Reaching for the Sky with Event Horizon Telescope
A signature element of Sterling’s keynotes is tribute to a scientific achievement made possible by high performance computing. This year he talked about work by the Event Horizon Telescope [EHT] to image and analyze the black hole – Sagittarius A (estimated at four million solar masses) – at the heart of the Milky Way. It took 10 exaflops of compute over two days to resolve the image.
Showing a photo of Sagittarius A, he contrasted it with M87 – a photo of which he’d presented in a past keynote. M87 is one of the largest black holes so far identified. It is 1000 times larger than Sagittarius A and ~55 million light years away from Earth. “[The EHT is] a virtual computer but also a virtual antenna. This radio telescope comprises a half a dozen or so radio telescopes around the world. One of its virtues is one is able to point this virtual antenna at one object and watch it continuously as our Earth turns,” said Sterling.
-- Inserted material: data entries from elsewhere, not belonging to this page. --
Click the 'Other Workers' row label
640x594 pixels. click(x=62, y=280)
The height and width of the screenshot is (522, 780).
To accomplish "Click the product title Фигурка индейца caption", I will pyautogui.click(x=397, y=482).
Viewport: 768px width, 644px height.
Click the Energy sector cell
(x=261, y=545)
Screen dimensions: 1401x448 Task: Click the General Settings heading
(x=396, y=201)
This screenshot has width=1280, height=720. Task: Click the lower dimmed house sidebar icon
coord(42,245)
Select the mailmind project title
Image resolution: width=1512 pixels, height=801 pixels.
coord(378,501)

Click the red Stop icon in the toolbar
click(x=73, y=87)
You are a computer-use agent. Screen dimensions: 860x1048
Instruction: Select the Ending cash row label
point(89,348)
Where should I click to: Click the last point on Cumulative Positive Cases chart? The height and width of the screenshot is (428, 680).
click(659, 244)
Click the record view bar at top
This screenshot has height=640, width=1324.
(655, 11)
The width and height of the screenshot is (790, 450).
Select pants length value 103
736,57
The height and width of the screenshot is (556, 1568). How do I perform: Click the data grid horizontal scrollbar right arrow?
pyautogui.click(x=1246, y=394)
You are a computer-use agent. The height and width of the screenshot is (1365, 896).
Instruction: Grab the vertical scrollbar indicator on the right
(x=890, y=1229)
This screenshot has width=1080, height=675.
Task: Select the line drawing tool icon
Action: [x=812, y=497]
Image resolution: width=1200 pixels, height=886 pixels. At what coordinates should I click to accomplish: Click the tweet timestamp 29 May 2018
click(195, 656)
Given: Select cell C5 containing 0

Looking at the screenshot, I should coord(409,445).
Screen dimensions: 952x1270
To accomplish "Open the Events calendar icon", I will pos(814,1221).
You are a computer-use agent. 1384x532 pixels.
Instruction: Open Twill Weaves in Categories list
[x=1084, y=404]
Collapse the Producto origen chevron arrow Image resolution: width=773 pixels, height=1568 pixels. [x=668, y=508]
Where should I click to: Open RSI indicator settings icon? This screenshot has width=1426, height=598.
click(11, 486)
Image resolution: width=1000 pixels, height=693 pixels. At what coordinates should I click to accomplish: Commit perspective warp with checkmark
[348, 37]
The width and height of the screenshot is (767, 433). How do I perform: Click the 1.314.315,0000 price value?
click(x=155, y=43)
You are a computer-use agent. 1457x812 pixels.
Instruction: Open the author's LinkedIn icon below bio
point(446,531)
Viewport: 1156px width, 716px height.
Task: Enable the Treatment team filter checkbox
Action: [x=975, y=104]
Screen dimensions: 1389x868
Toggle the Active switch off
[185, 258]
“Believe it or not, it’s easier to look at a supermassive, distant black hole than it is to look at the center of the Milky Way, which is a mere 26,000 light years away. Why is this? The answer is because we get to look down on the top of those other spiral galaxies, while we’re looking directly into the dust clouds of our own. This is much harder. It’s also much smaller. The lower picture [in the slide] kind of gives you the impression of how tiny our own black hole is at 4 million solar masses. [Capturing the image and analyzing it] was only made possible by the use of high performance computing. And by the way, they couldn’t even use the internet to move the data.”
As always, Sterling packed a lot into his talk. He noted that AMD chips power many of the new systems. He mentioned the trend of HPC systems having longer lifespans. AI’s appetite for compute cycles would dominate HPC in the future, he suggested. Like many he cheered Cray’s strength after being purchased by HPE. He lauded the Advanced Graphic Intelligence Logical Environment program (AGILE) – hated the name, loved the mission: “The AGILE program aims to develop revolutionizing computer architectures and associated integrated circuit designs for a new class of high-performance, high efficiency, scalable computers that meet the needs of large-scale data analytic problems.”
We’ll see what next year brings.
Thomas Sterling is a Full Professor of Intelligent Systems Engineering at Indiana University (IU) serving as Director of the AI Computing Systems Laboratory at IU’s Luddy School of Informatics, Computing, and Engineering. Since receiving his Ph.D. from MIT as a Hertz Fellow in 1984, Dr. Sterling has engaged in applied research in parallel computing system structures, semantics, and operation in industry, government labs, and academia. Professional affiliations have included Harris Corp., IDA Supercomputing Research Center, NASA (GSFC, JPL), Un. of Maryland, Caltech, and LSU. Dr. Sterling is best known as the “father of Beowulf” for his pioneering research in commodity/Linux cluster computing for which he shared the Gordon Bell Prize in 1997. His current research is associated with innovative extreme scale computing through memory-centric non von Neumann architecture concepts to accelerate dynamic graph processing for AI including ML. In 2018, he co-founded the new tech company, Simultac LLC, and serves as its President and Chief Scientist. Dr. Sterling was the recipient of the 2013 Vanguard Award and is a Fellow of the AAAS. He has been selected this year to be inducted in the Space Technologies Hall of Fame. He is the co-author of seven books and holds six patents. Most recently, he co-authored the introductory textbook, “High Performance Computing”, published by Morgan-Kaufmann in 2018 which is going into 2nd edition.